В нашей печати и прежде, да и теперь немало пишут о таранах, упирая, как правило, только на морально-волевые качества летчика, его способность к самопожертвованию. Я сейчас хочу сказать, что эти качества большинства наших летчиков проявлялись прежде всего в их высокой профессиональной готовности к бою. А это выражалось в том, что, воюя без отдыха, без перерывов, в численном меньшинстве, часто на устаревших и слабо вооруженных машинах, они, прежде чем сложить голову, сбивали несколько самолетов врага. Только этим и объясняется тот изумительный, но непреложный факт, что за первый месяц войны гитлеровцы потеряли 1284 самолета [67] {4}. Таранами таких результатов не достичь. Таран — это последнее и отчаянное средство летчика, который уже исчерпал все другие возможности боя. Надо иметь в виду также то, что в 1941–1942 годах нам катастрофически не хватало самолетов. А таран — это не что иное, как намеренное столкновение в воздухе двух машин, идущих на больших скоростях. В результате, как правило, это размен 1 : 1. В военные годы наша печать прославляла эту намеренность как проявление духовной силы советского летчика. Тогда этот подход можно было попять: мы находились в тяжелейшем положении, и такие примеры мужества воспитывали в массе воюющих советских людей величайшую стойкость духа. Показателен и другой момент. Начиная с сорок третьего года, когда самые тяжелые времена остались позади и фронт уже получал в достаточном количестве новую боевую технику, количество таранов резко уменьшилось, и мы стали меньше о них говорить. Это закономерно: у нас появилось сильное оружие, и потому отпала необходимость в этих крайних мерах.
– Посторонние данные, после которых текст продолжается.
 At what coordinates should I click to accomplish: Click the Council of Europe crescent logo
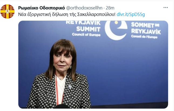(x=116, y=30)
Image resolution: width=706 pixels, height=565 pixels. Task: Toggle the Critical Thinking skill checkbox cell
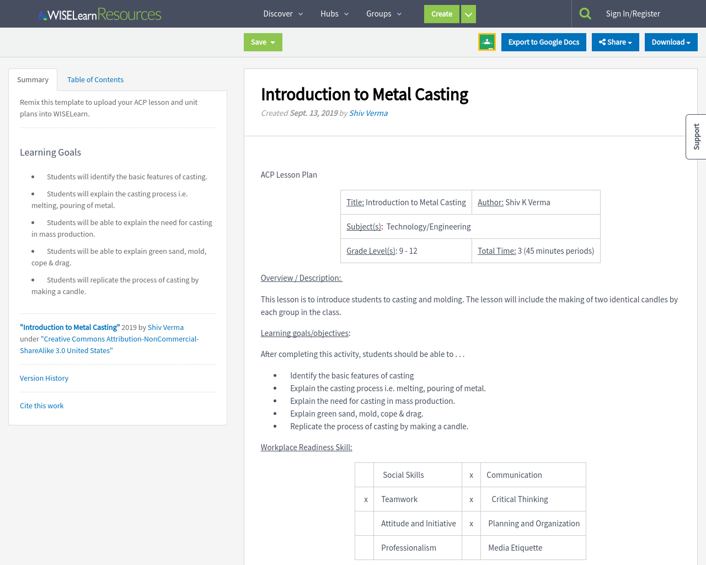471,499
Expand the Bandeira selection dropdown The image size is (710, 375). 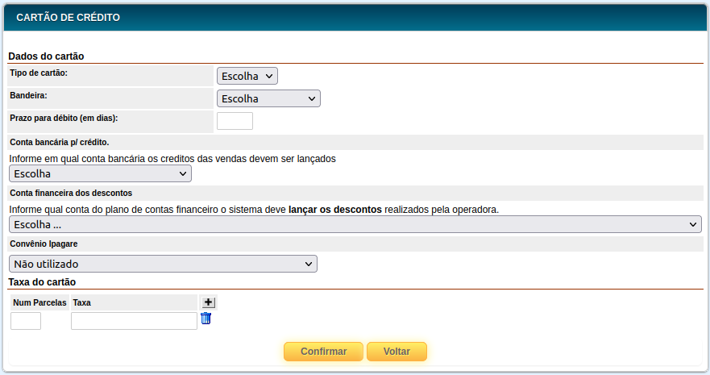(x=268, y=98)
В общем, я, как командир, должен был поговорить с Ковзаном, чтобы этот многообещающий летчик не погиб уже в ближайшем бою. Выбрав момент, когда наш разговор не привлекал бы к себе внимания со стороны, сказал ему, как высоко я ценю его мужество, решимость и волю, но при этом объяснил, что всем этим качествам необходимо найти лучшее применение, именно на умелом использовании своего оружия.

Ковзан молча слушал меня и опускал голову все ниже. Казалось, его что-то тяготило. И тогда я сказал, что если он мне не объяснит, почему не стрелял, то придется отстранить его от полетов.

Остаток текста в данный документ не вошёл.